After our appointment on Friday with the cardiologist, we talked with our surgeon, Dr. McKenzie (Dr. M), and his Nurse Practitioner (NP), Kelly. Reiss’ issue of heart failure is centered around her tricuspid valve’s regurgitation (TR) and her left-sided, right ventricle’s dysfunction.
Before we get started with what that discussion entailed, I believe it is important to give you a picture of Reiss’ heart – see picture below. On the left is a normal heart. On the right, it shows how the tricuspid valve and right ventricle both sit on the left side of the body. In Reiss’ heart, however, the ventricular septum has two patches in it from the closing of her VSDs, and her PA (pulmonary artery, which pumps to the lungs) was ligated and replaced with a conduit with its own valve. Also, Reiss’ heart is positioned in her body more towards the center of her chest instead of on the left side, as well as turned slightly.
Dr. M mentioned that he was puzzled about her mild to severe TR just within two months of open heart surgery. When we were admitted, he asked that we get a cath to look at the pressures in the heart. He thought that her TR and ventricular dysfunction may have to do with the pressure in the left ventricle (LV). If the pressure in the LV was low, then the ventricular septum would bow towards the LV, pulling apart the tricuspid valve (TV). The fix for this low pressure would be to have an additional open heart surgery to decrease the size of the conduit going from the LV to the PA. However, this was not the case. In fact, after cath results were in, they saw that the pressures in her LV were almost perfect.
Another guess on why Reiss has TR and right ventricular dysfunction is that her pacemaker is inducing cardiomyopathy. The echo Reiss had in the cath lab does not confirm this, though. Additionally, multiple electrophysiologists (EP) discussed her case and reviewed her data, finding no hint at ventricular dissyncrony.
At this point, they just plain don’t know why. They do know that TR is a sign that the ventricle isn’t happy, but they don’t know why the ventricle isn’t functioning properly. Everything else in her heart looks good – pressures, conduit, VSDs are closed, LV is happy, branch pulmonary arteries are good. They don’t see a quick or easy solution.
She is currently on lasix and enalapril to reduce fluid build-up and increase heart function and they seem to be working. However, her TR is listed as “moderate to severe” and this is not durable over time. They sent us home on Friday and told us to see our local cardiologist this week, as well as schedule a follow-up in Texas a month from now to check on the TR.
What do we do if the TR is better? Nothing. We continue with the medicines we are on, go to follow-up appointments locally and in Texas, and keep watching for signs of heart failure.
What do we do if the TR is worse? Surgery. We will schedule a surgery date two months from now in case we need it after our follow-up in a month in Texas.

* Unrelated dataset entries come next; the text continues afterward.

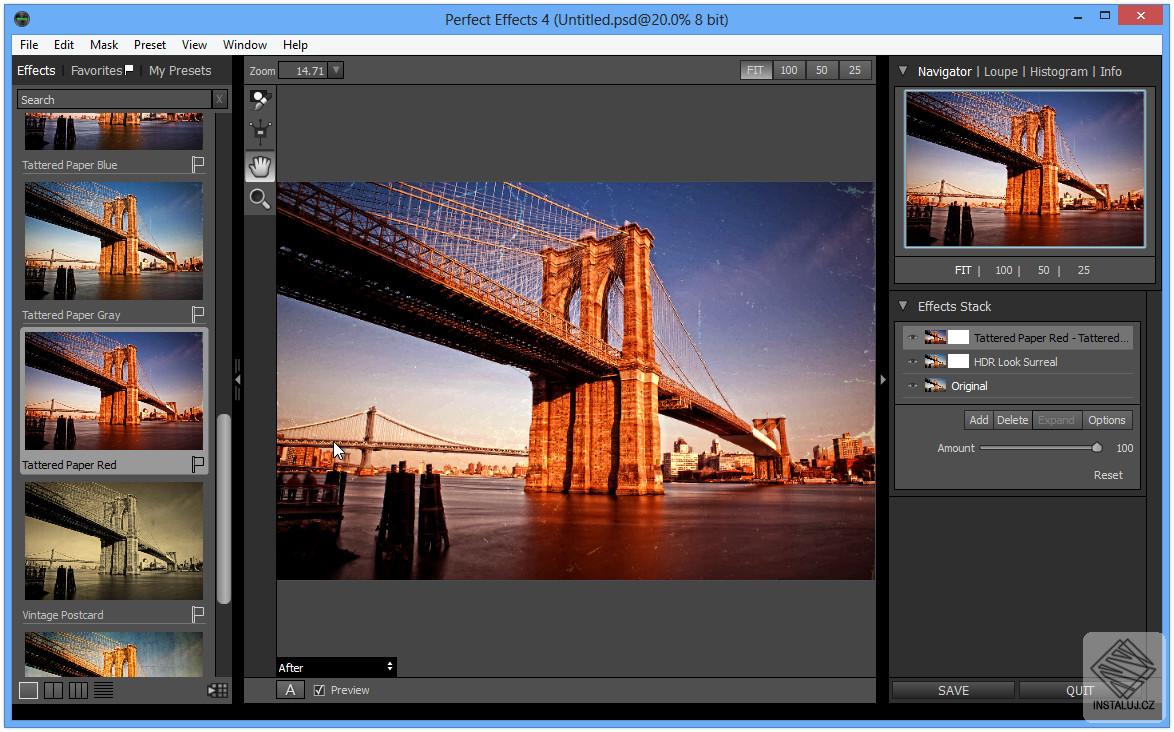Open the Zoom percentage dropdown

click(x=336, y=70)
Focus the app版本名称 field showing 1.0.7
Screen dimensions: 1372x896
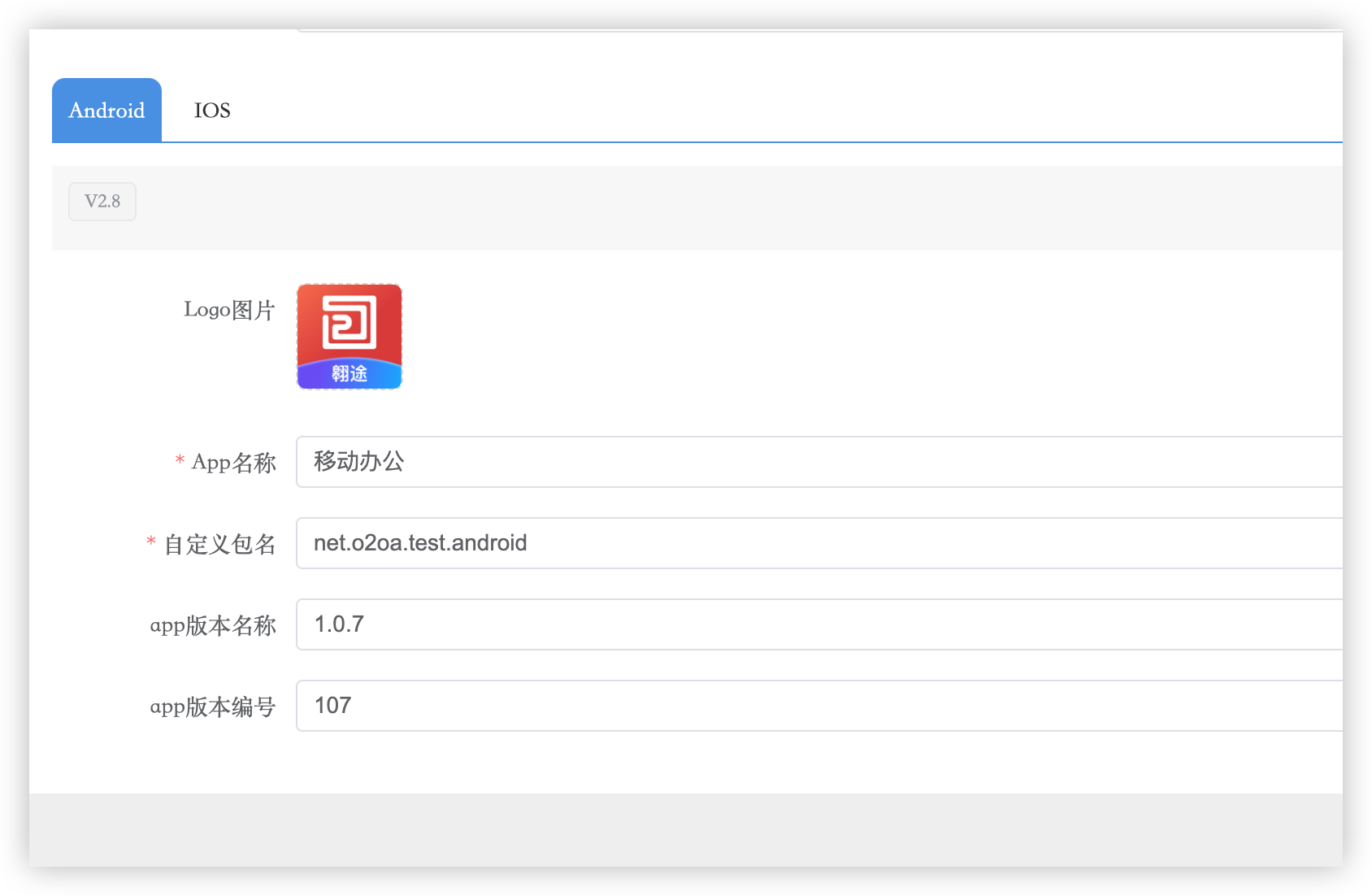coord(813,624)
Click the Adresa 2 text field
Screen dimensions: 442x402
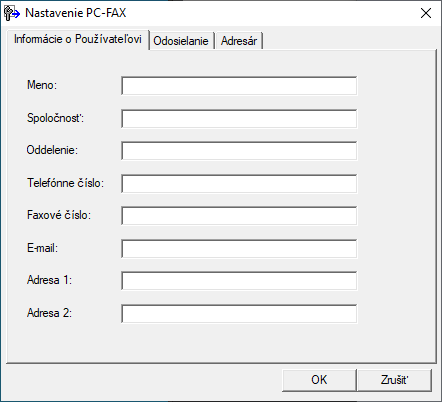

- Tricuspid valve repair | The ring around the tricuspid valve is called an annulus. Reiss’ annulus is currently dilated. This repair – an annulaplasty – would be to decrease the size of the annulus, allowing the leaflets of the tricuspid valve to touch and close properly. The team would use a cloth ring that would grow with her probably into her teenage years.
- This surgery would be open heart
- Her tricuspid valve is not easy to get to because of her anatomy
- They aren’t sure if the tricuspid or the ventricle is the issue. If they fix the tricuspid, but the RV still isn’t functioning properly, then they have just had an open heart surgery to repair something that didn’t fix the problem. They are pleased (at this point) that her RV dysfunction is tagged as “mild”, which may mean TR repair could work.
- Bi-ventricular pacing | A controversial option, according to Dr. M, for her pacemaker is to place a lead on both ventricles so that an electrical current is sent to both ventricles at the same time, allowing them to push against each other to provide support in the pumping function of the heart.
- The team in general does not usually have an additional surgery on a child just to place these types of leads – there is controversy over if this is beneficial, as well as if the trauma from an open heart surgery is warranted solely to place these leads. Because of this, they would most likely only do this option if they were already planning on the tricuspid valve repair mentioned above.
- Reiss would also get a new pacemaker that had a port for this extra lead.
So, we will wait. Wait until Monday to schedule appointments. Wait to see what her echo and EKG looks like this week. Wait to go back to Texas in a month for a follow-up. Wait to see if she has more symptoms of heart failure.
Thank you for following our journey!